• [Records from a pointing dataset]
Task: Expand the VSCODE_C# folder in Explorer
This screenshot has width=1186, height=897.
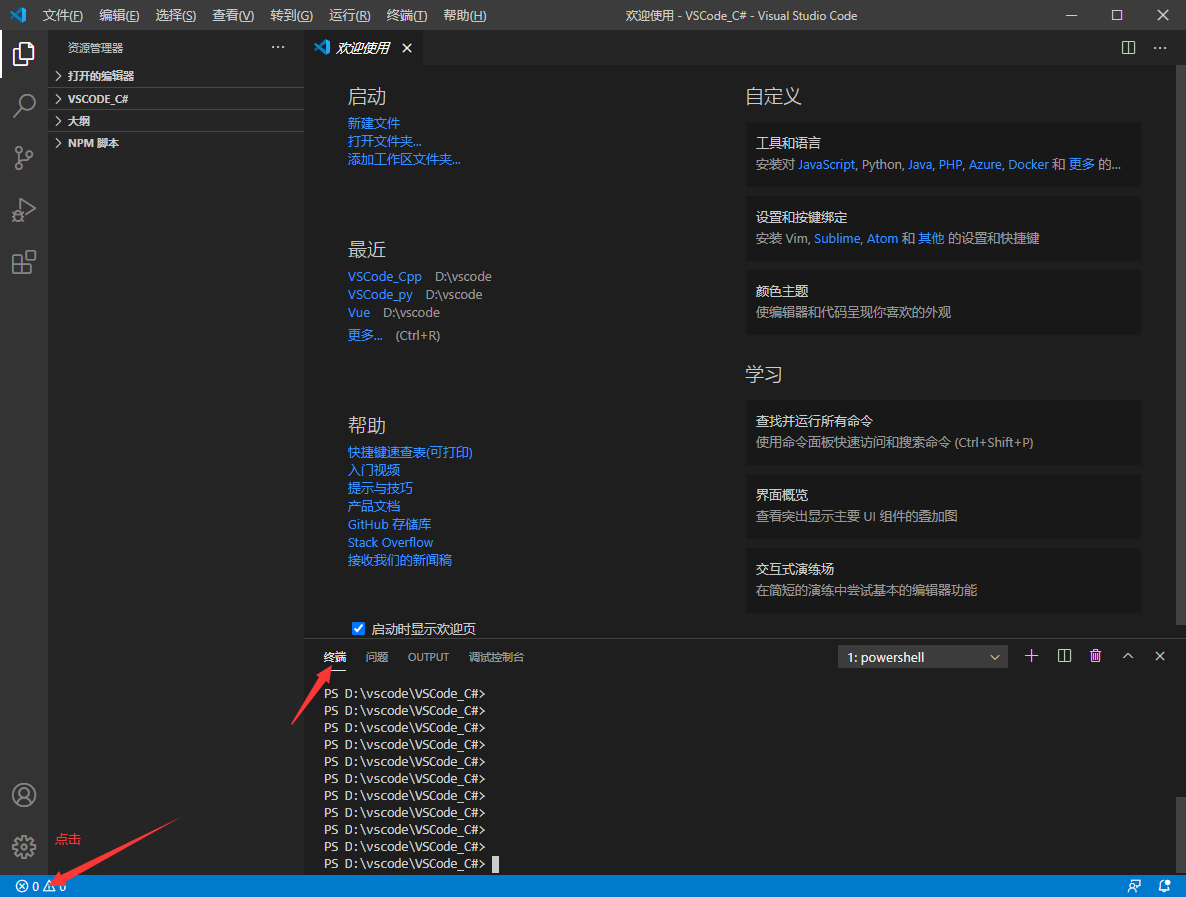Action: point(96,98)
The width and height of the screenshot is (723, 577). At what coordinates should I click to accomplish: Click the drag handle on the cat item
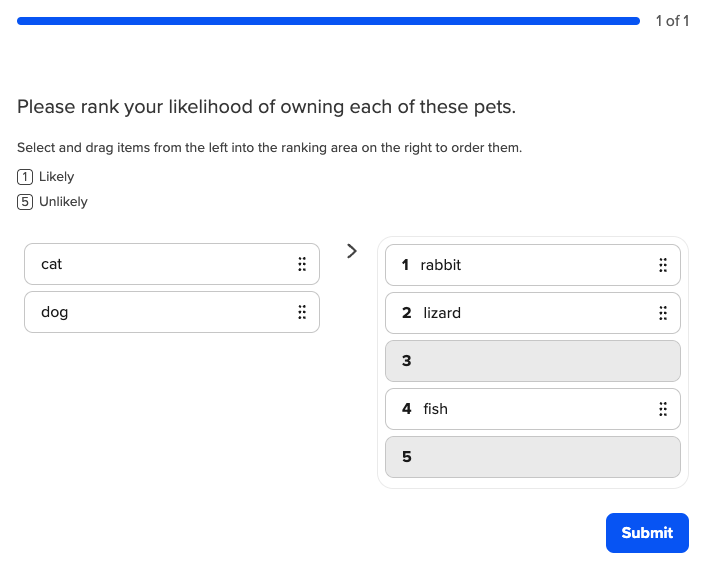[301, 264]
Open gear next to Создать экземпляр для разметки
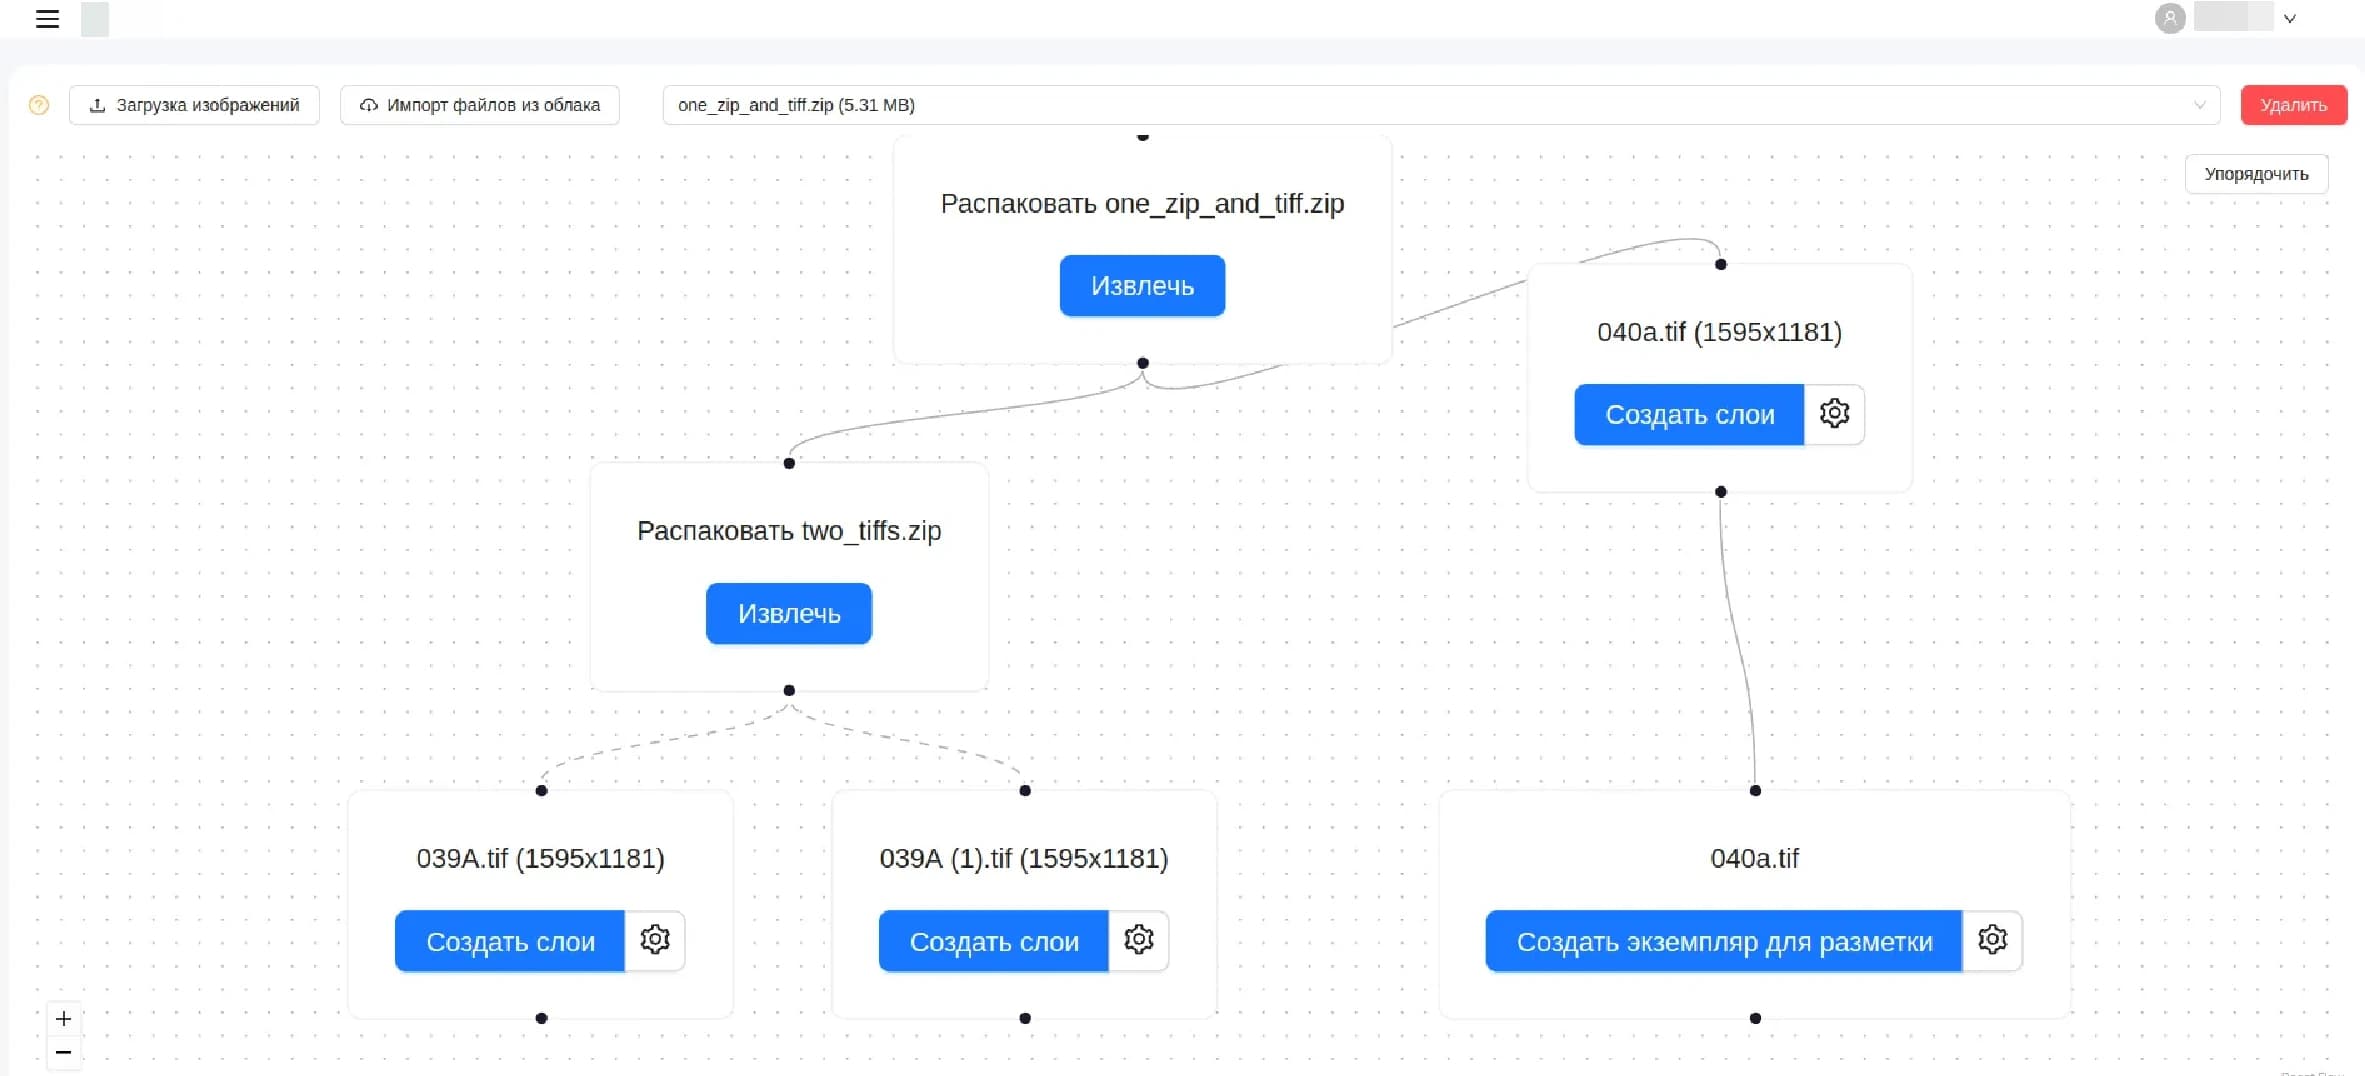Viewport: 2365px width, 1076px height. tap(1992, 940)

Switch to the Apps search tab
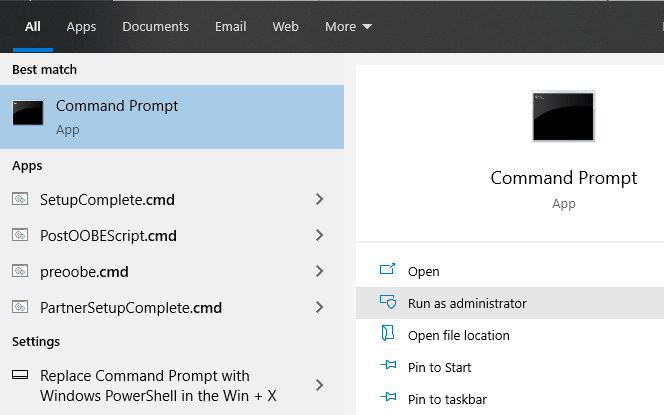[81, 27]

• [Problem details] Please recast the items above as a JSON list of strings with one string per line, skipping blank lines and leaving the pictures out.

• [Right answer]
[
  "Task: Expand the VSCODE_C# folder in Explorer",
  "This screenshot has width=1186, height=897.",
  "Action: point(96,98)",
  "The width and height of the screenshot is (723, 577). At what coordinates should I click to accomplish: Click the drag handle on the cat item",
  "[301, 264]",
  "Open gear next to Создать экземпляр для разметки",
  "Viewport: 2365px width, 1076px height. tap(1992, 940)",
  "Switch to the Apps search tab",
  "[81, 27]"
]